# Any French equivalents to National Trust/English Heritage?



## rogerblack (May 1, 2005)

Off to Normandy & Brittany next week for 2-3 weeks. 
Looks like the weather isn't going to be ideal for lying on the beach! 
To pass time on rainy days in the UK, we enjoy looking around historic houses & gardens, such as National Trust and English Heritage properties; wondered if there were any equivalent organisations in France so we could find information in one place, rather than just trolling through the general tourist websites for those regions.


----------



## Pudsey_Bear (Sep 25, 2008)

*Re: Any French equivalents to National Trust/English Heritag*



rogerblack said:


> Off to Normandy & Brittany next week for 2-3 weeks.
> Looks like the weather isn't going to be ideal for lying on the beach!
> To pass time on rainy days in the UK, we enjoy looking around historic houses & gardens, such as National Trust and English Heritage properties; wondered if there were any equivalent organisations in France so we could find information in one place, rather than just trolling through the general tourist websites for those regions.
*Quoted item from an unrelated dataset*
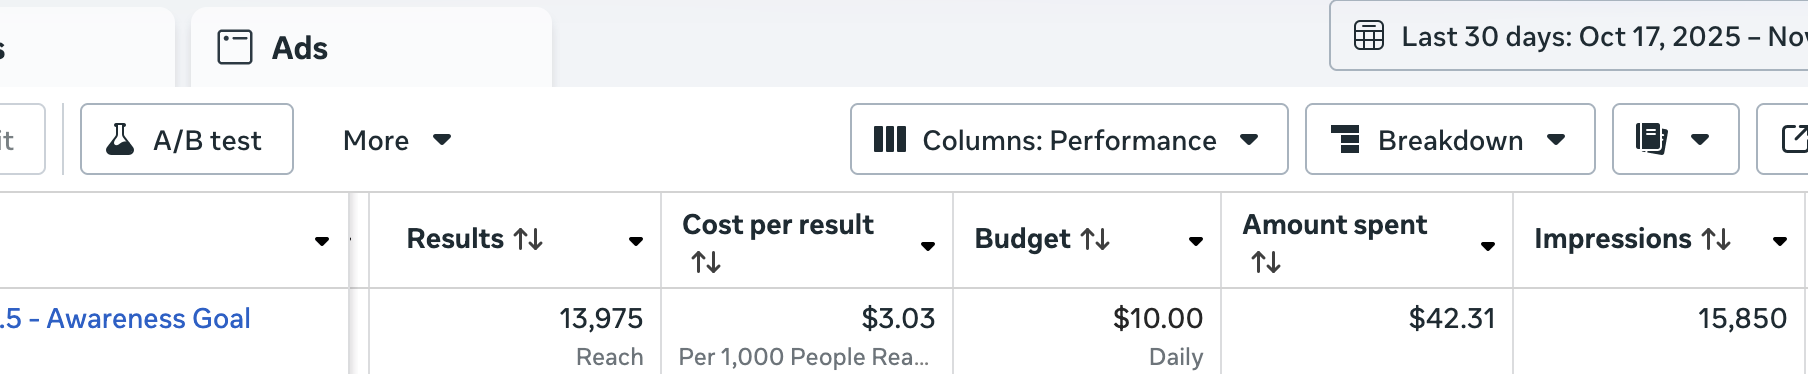Click the calendar grid icon in date selector
Image resolution: width=1808 pixels, height=374 pixels.
click(x=1369, y=36)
Bump, have you tried a quick Google Roger :?:


----------



## Penquin (Oct 15, 2007)

Not that I'm aware of.......

many of the Chateaux and gardens are open to visit at a price but there does not seem to be any overall organisation that would give reasonable priced access.......
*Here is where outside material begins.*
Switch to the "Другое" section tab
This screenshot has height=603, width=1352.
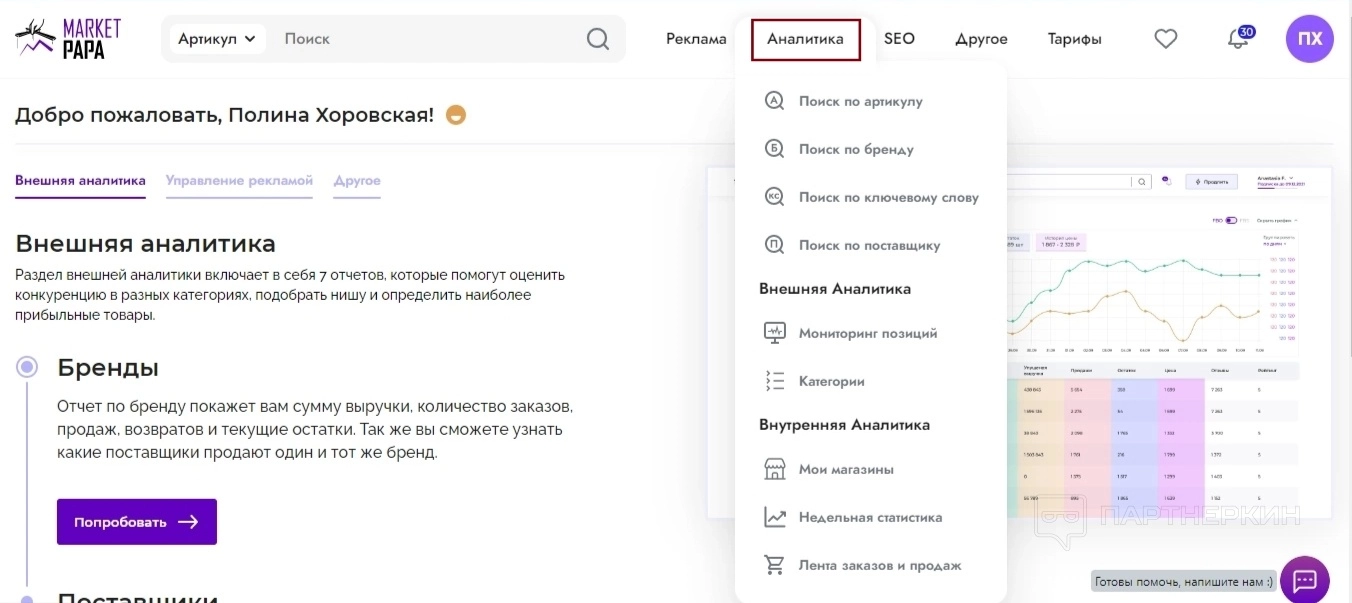(x=357, y=181)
But I would be very happy to be proved wrong......

Dave


----------



## rogerblack (May 1, 2005)

*Re: Any French equivalents to National Trust/English Heritag*



Kev_n_Liz said:


> Bump, have you tried a quick Google Roger :?:


Thanks for the bump. 
Happy to try Google.fr as "mon ami" :hathat17:

Could you suggest appropriate search terms though? :-k


----------



## rogerblack (May 1, 2005)

Penquin said:


> Not that I'm aware of.......
> 
> many of the Chateaux and gardens are open to visit at a price but there does not seem to be any overall organisation that would give reasonable priced access.......
> 
> ...


Thanks for the feedback, Dave, I was rather hoping one of our ex-pat MHFers would be in the know.

Just for once, I'd also be happy for you to be proved wrong . . . :wink:


----------



## Morphology (Jul 23, 2010)

I'm not aware on an umbrella body in France such as National Heritage, though that's not to say it doesn't exist.

What you are probably after is a list of Heritage sites - Patrimoine in French, thus Patrimoine de France is probably a good starting point.

It's divided up by region, and lists various historic monuments, parks & gardens etc.

Morph


----------



## dolcefarniente (Jan 2, 2012)

NT are currently trying to expand on this. Latest mag gives a couple of sites you can enter foc with your NT card - think it was just the one in France and two in Italy for now - hopefully it will grow.


----------



## cypsygal (Dec 19, 2009)

Not exactly what you requested but www.francethisway.com is an interesting & informative site


----------